(Record extracts begins)
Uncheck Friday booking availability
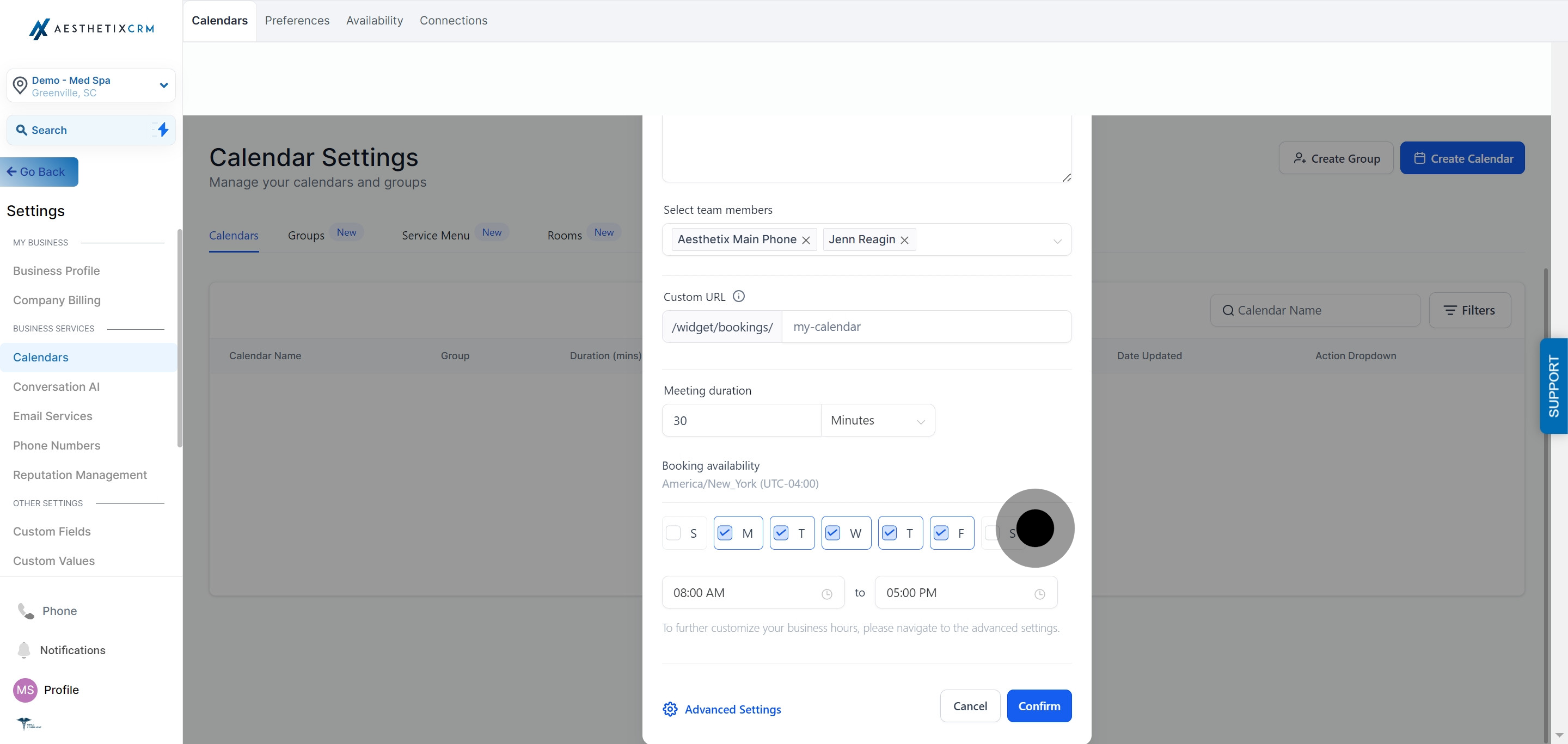Image resolution: width=1568 pixels, height=744 pixels. [x=941, y=533]
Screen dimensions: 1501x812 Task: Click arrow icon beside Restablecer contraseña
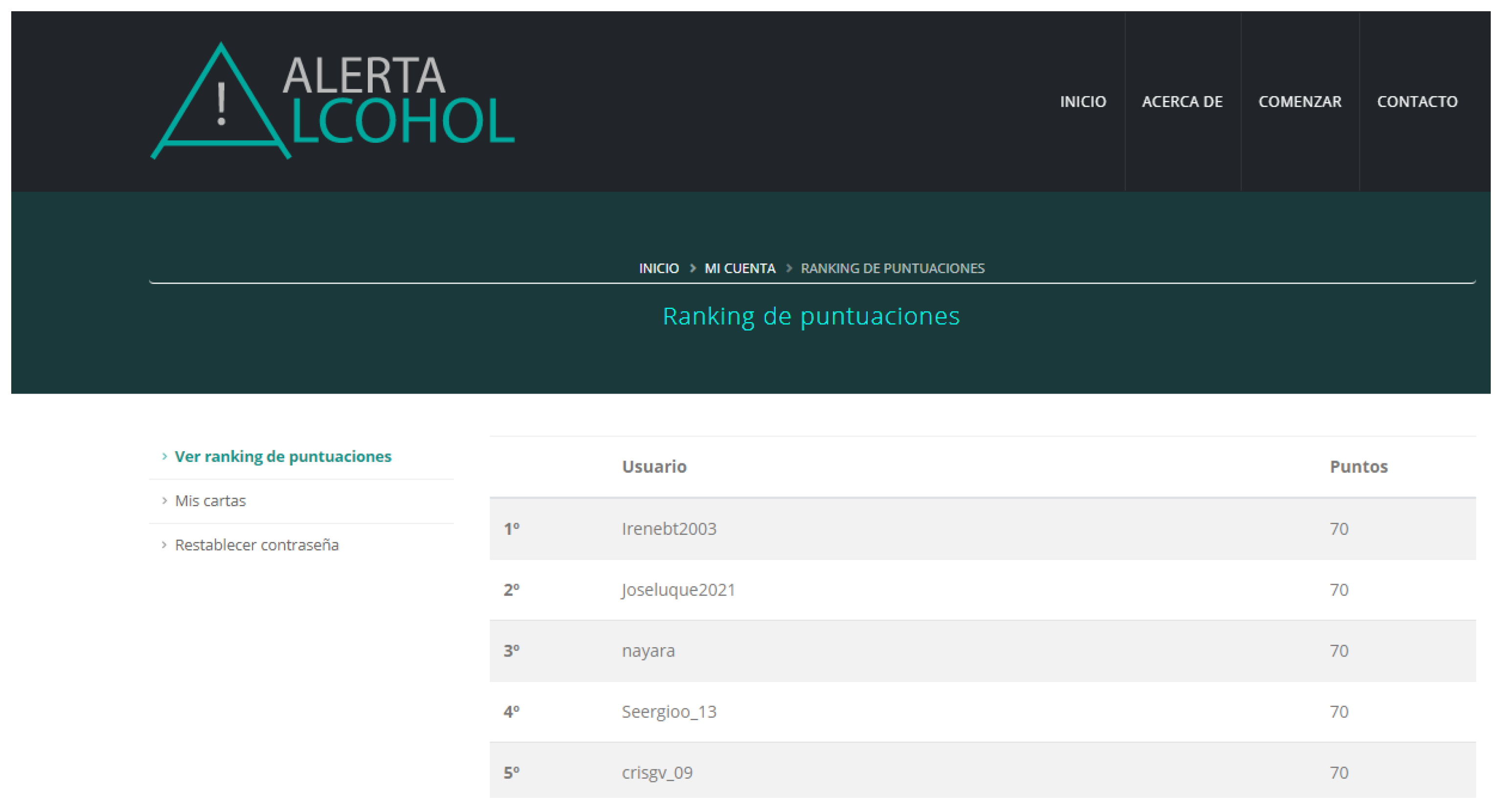pyautogui.click(x=164, y=545)
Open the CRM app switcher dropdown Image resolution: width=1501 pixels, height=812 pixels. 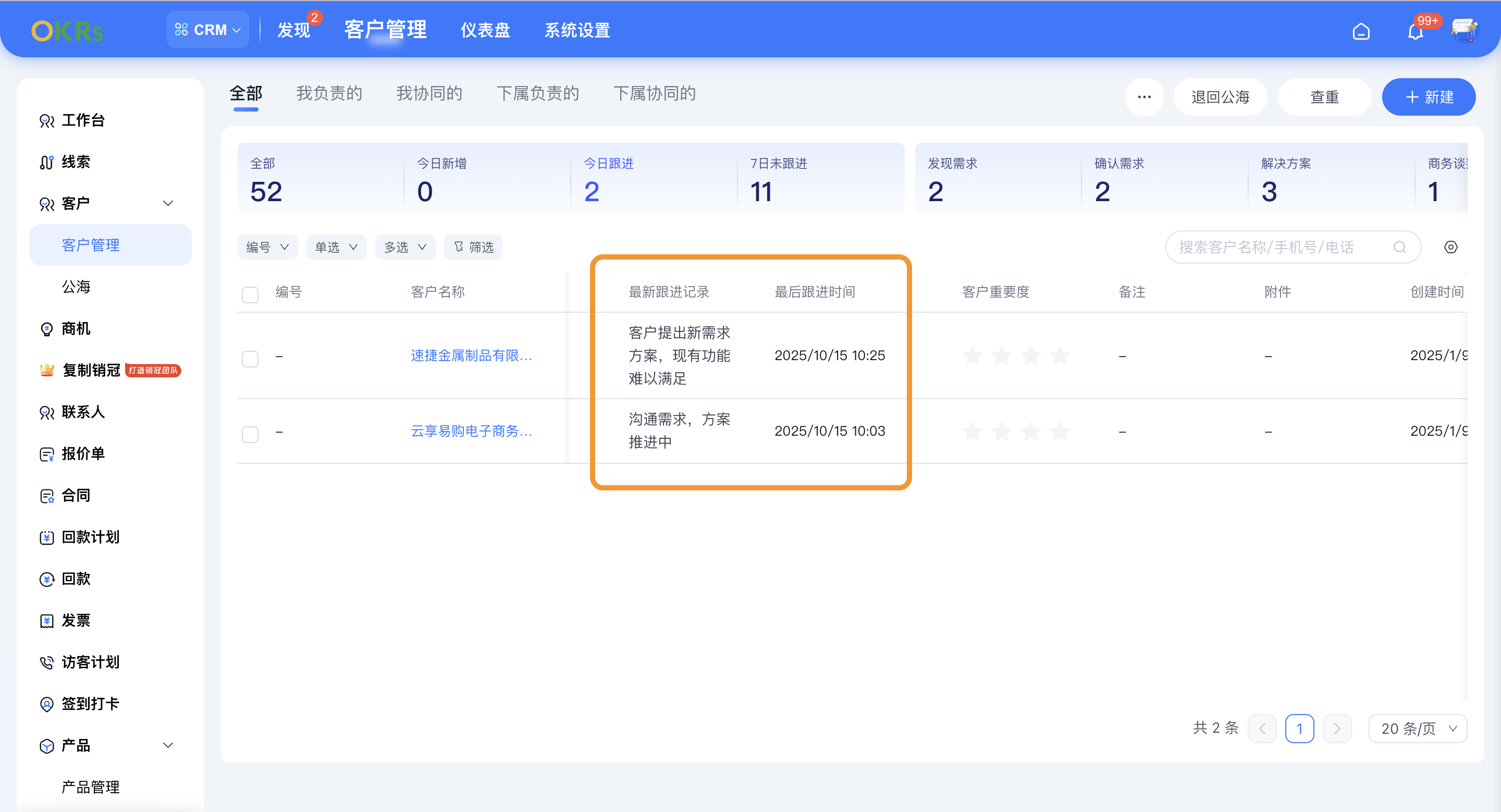207,29
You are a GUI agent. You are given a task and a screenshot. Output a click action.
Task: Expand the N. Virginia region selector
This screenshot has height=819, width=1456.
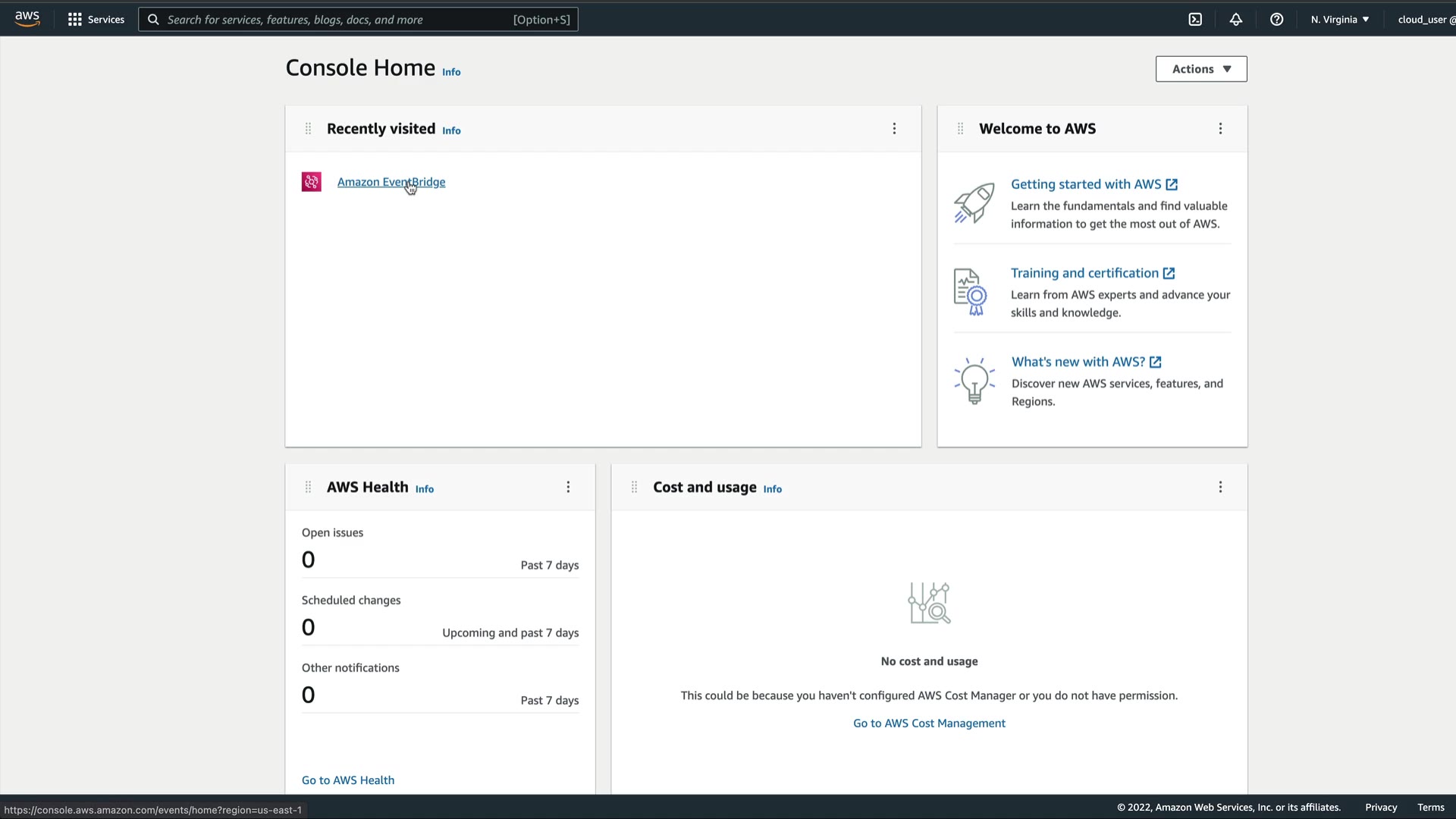tap(1339, 20)
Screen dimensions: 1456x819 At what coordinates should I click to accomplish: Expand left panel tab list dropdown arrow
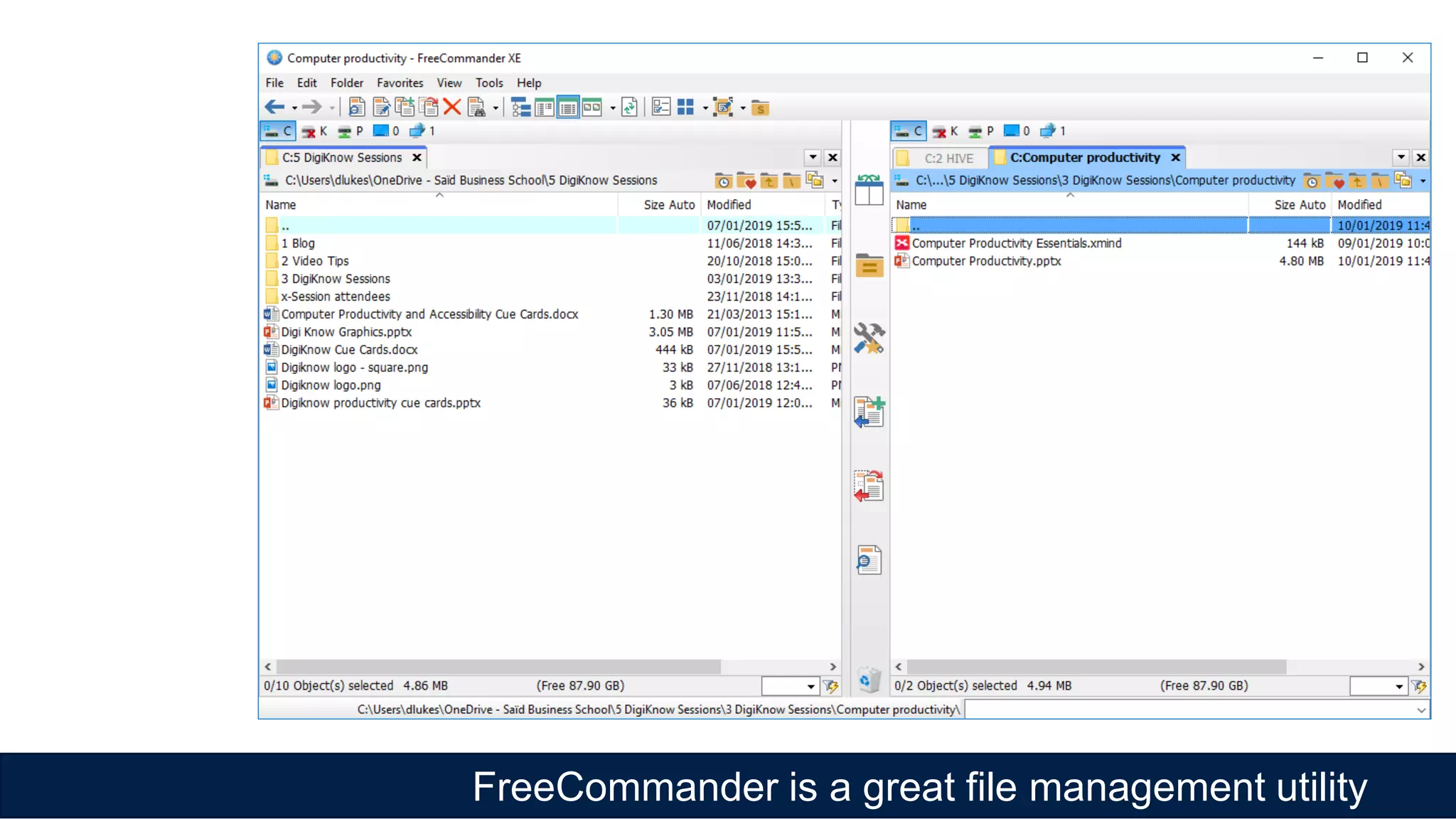[x=813, y=157]
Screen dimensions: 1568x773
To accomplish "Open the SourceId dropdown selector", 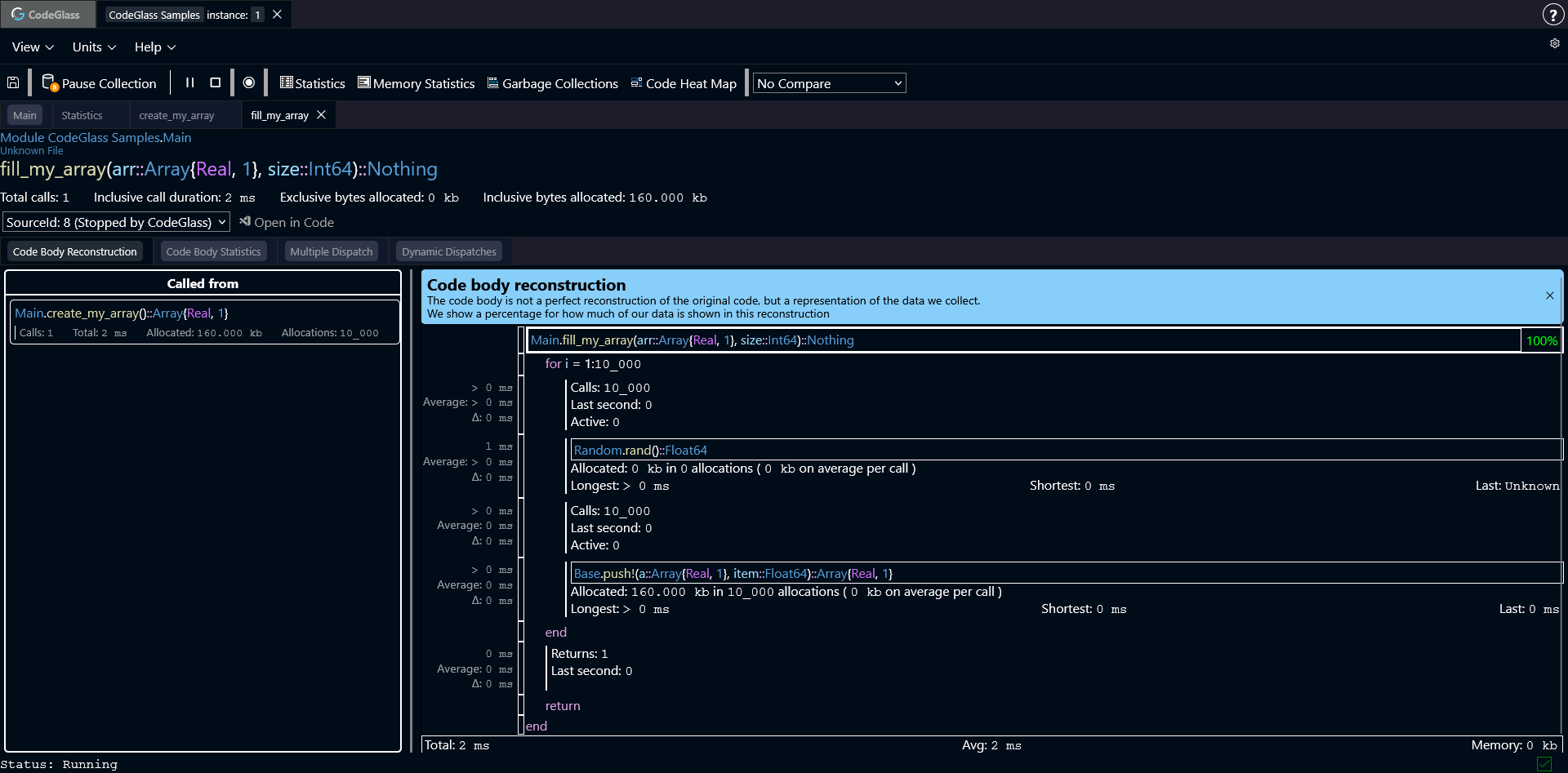I will click(116, 221).
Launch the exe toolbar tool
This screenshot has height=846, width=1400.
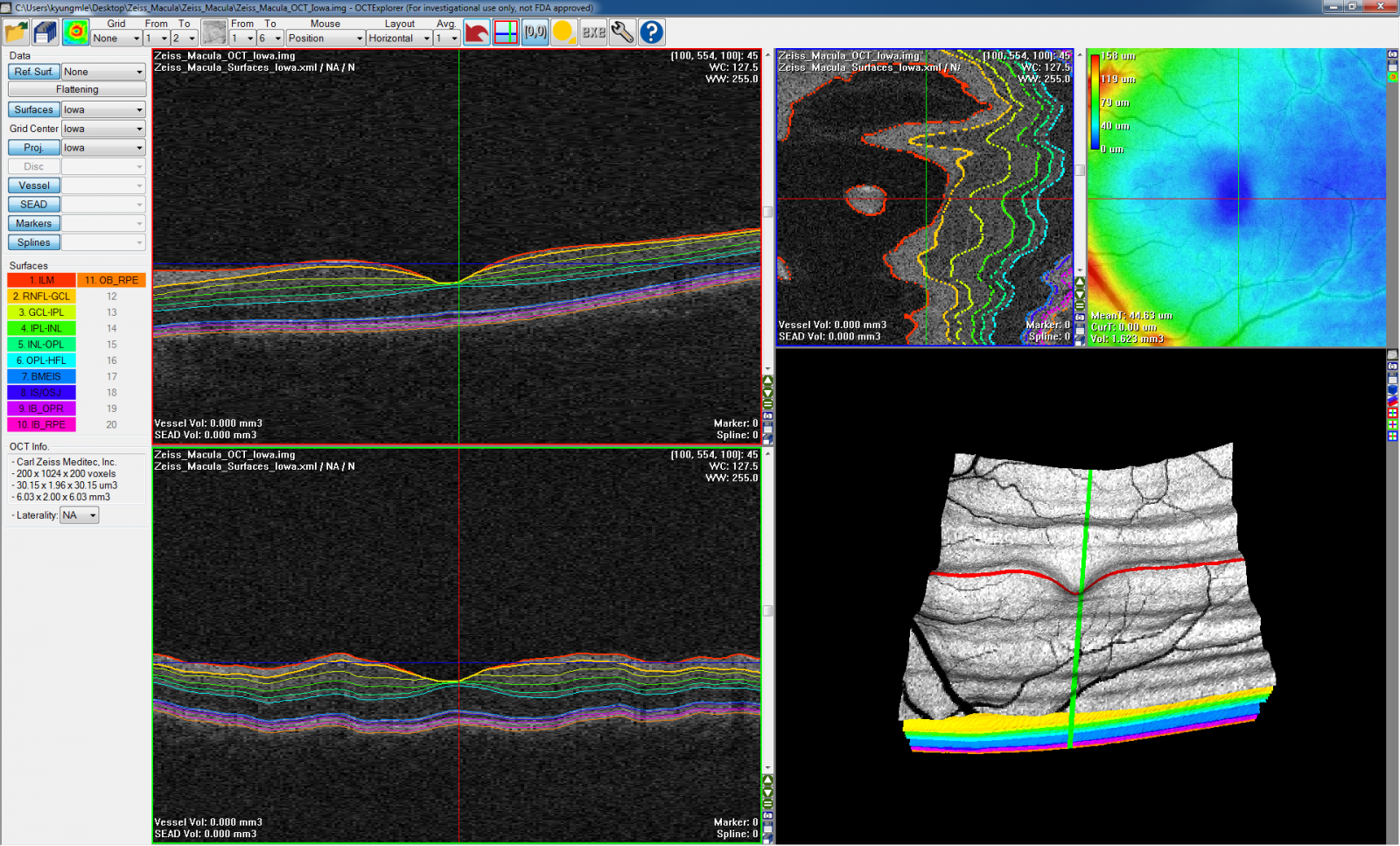pyautogui.click(x=592, y=31)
(Record extracts ends)
The task: Retype, word for word, only the lines from the line with "Launch the exe toolbar tool" to the final line of the listing above; the pictures do not belong in the copy.

Output for this exercise:
Launch the exe toolbar tool
This screenshot has height=846, width=1400.
pyautogui.click(x=592, y=31)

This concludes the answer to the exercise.